Looking for actuators that actually meet these Nm/kg benchmarks?

Check out the ZHR-H Series (up to 122 Nm/kg) with <5 arcsec backlash. Available for OEM sampling.

7. Torque-to-Weight Ratio for Humanoid Robot Joints

Humanoid robots impose the most demanding torque-to-weight requirements of any actuator application. Each joint must support the robot's own limb weight plus payload while maintaining dynamic balance at walking speeds of 1-4 m/s. A minimum of 25 Nm/kg is generally required for hip and knee joints; shoulder and elbow joints targeting force-controlled manipulation typically demand 30-40 Nm/kg.

The ZHR-H series achieves 65-122 Nm/kg across its H14–H25 range, placing it squarely in the high-end mainstream and making it a practical choice for prototype humanoid platforms without aerospace-grade budget constraints.

Joint Min. Torque Density Recommended ZHR Model
Hip / Knee >= 25 Nm/kg ZHR-H20 / ZHR-H25
Shoulder / Elbow >= 30 Nm/kg ZHR-H17
Wrist / Finger >= 35 Nm/kg ZHR-H14

8. Harmonic Reducer vs. Planetary Gear: Torque Density Comparison

The gear type is the single biggest determinant of achievable torque density in an integrated joint module. Harmonic Reducers (strain wave gears) and planetary gearboxes represent the two dominant technologies for Robot joints—each with distinct Nm/kg profiles:

Harmonic Reducer (Strain Wave Gear)

Simultaneous multi-tooth engagement (30% of teeth in mesh) allows very high torque in a compact envelope.

  • - Torque density: 30-40 Nm/kg
  • - Backlash: <1 arcmin (near-zero)
  • - Best for: precision arms, humanoid wrists, surgical
  • - Trade-off: limited shock load tolerance
View ZHR-H Series

Planetary Gearbox

Multiple planet gears distribute load radially, offering excellent durability for high-shock environments.
+ + + +
* **Problems and tasks**:
1) According to the passage on actuator torque density, what minimum torque density is generally required for hip and knee joints?
2) Print the stretch of the passage on actuator torque density that begins at the words "The ZHR-H series achieves" and stops after the words "aerospace-grade budget constraints.".
3) Pick up the article on actuator torque density after its final sentence and carry it forward.
The listing that comes next is material separate from the passage on actuator torque density.

(Items listed in a dataset)
+ + + +
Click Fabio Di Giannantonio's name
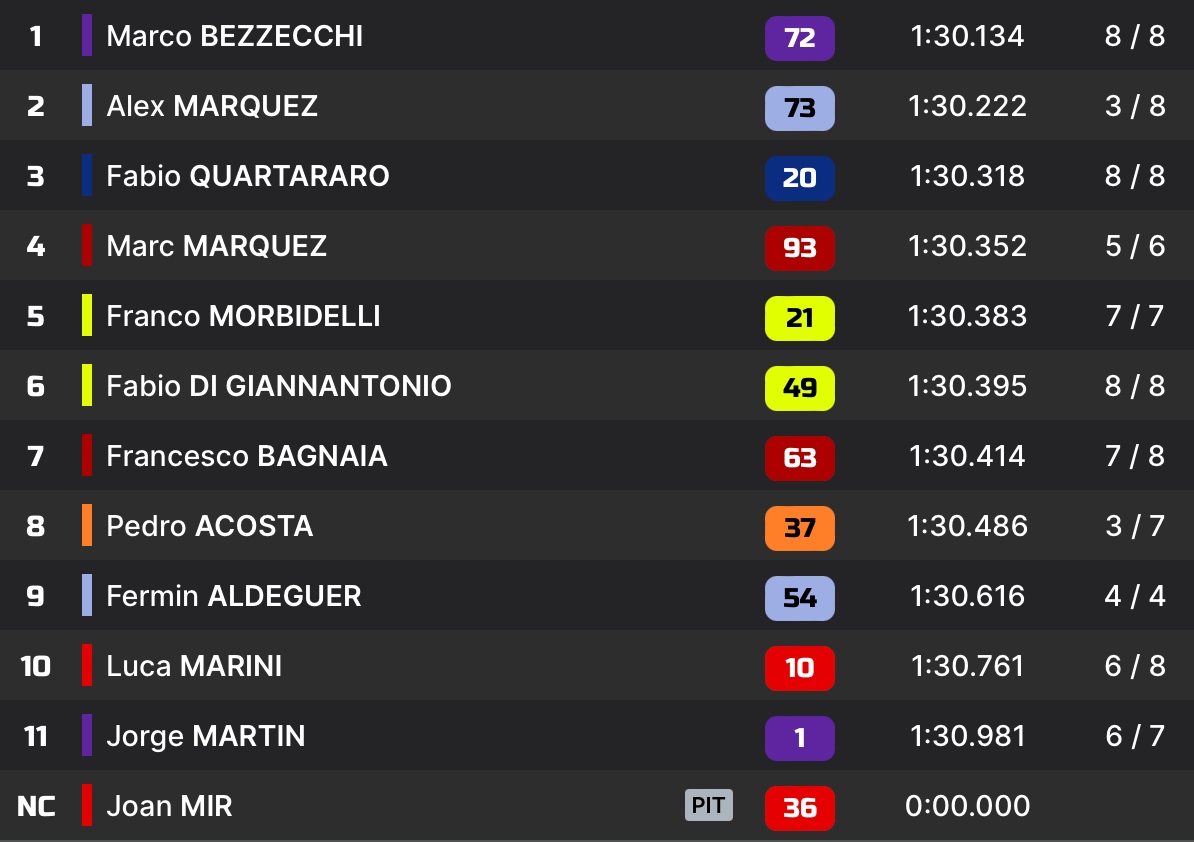This screenshot has width=1194, height=842. [x=278, y=387]
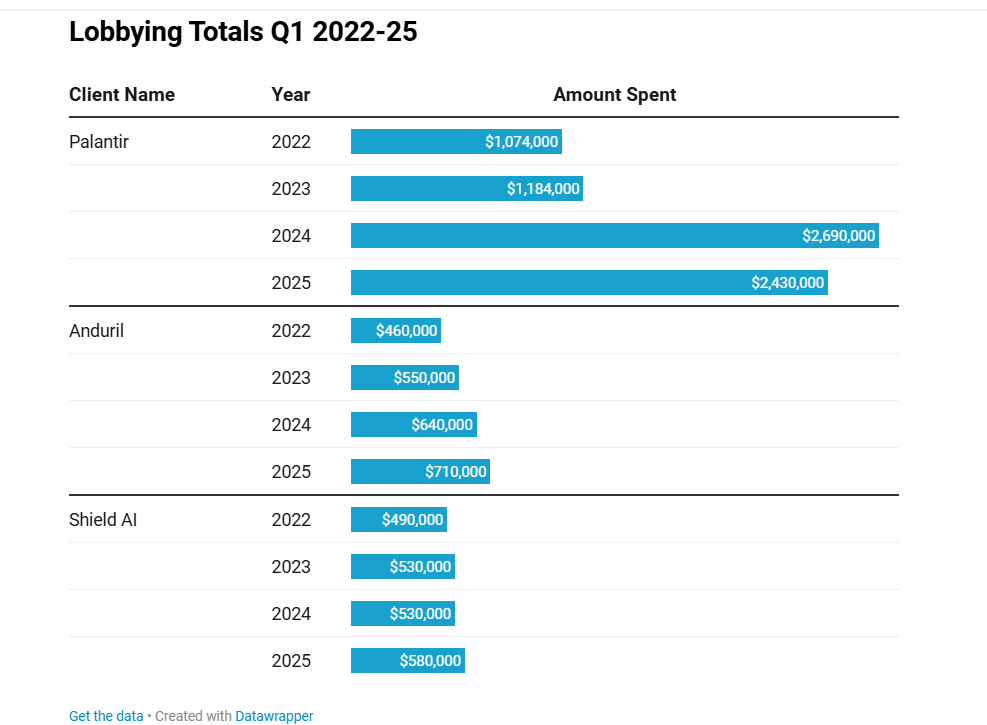Viewport: 987px width, 725px height.
Task: Select the Anduril client name cell
Action: tap(96, 331)
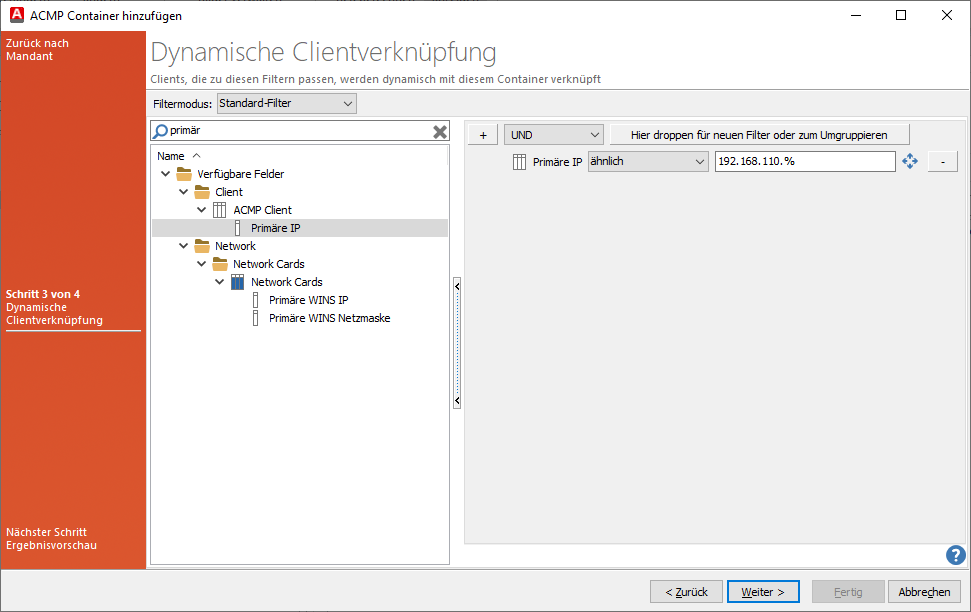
+ + + +
* **Results for the exercise**:
1) 25 Nm/kg

2)
The ZHR-H series achieves 65-122 Nm/kg across its H14–H25 range, placing it squarely in the high-end mainstream and making it a practical choice for prototype humanoid platforms without aerospace-grade budget constraints.

3)
  • - Torque density: 10-30 Nm/kg
  • - Backlash: 3-10 arcmin (adjustable)
  • - Best for: mobile robots, AGV shoulders, exoskeleton hips
  • - Trade-off: larger form factor at same torque
View ZHR-P Series —

Quick Selection Rule: If backlash < 3 arcmin and torque density > 28 Nm/kg are both required, choose a harmonic reducer (ZHR-H). If shock loads exceed 3× rated torque or cost is the primary constraint, select a planetary gearbox (ZHR-P).

9. How to Calculate Required Actuator Torque for a Robot Joint

Before looking up torque density benchmarks, you need to know your joint's required output torque. Here is the standard quasi-static calculation used in robot joint design:

Step-by-Step: Required Joint Torque

  1. Gravity torque: τ_gravity = m_distal × g × L_CoM
    m_distal = mass of all links beyond this joint (kg), L_CoM = distance to center of mass (m)
  2. Inertia torque: τ_inertia = I × α
    I = moment of inertia (kg·m²), α = angular acceleration (rad/s²)
  3. Friction torque: τ_friction ≈0.05-0.15 × τ_gravity (estimate)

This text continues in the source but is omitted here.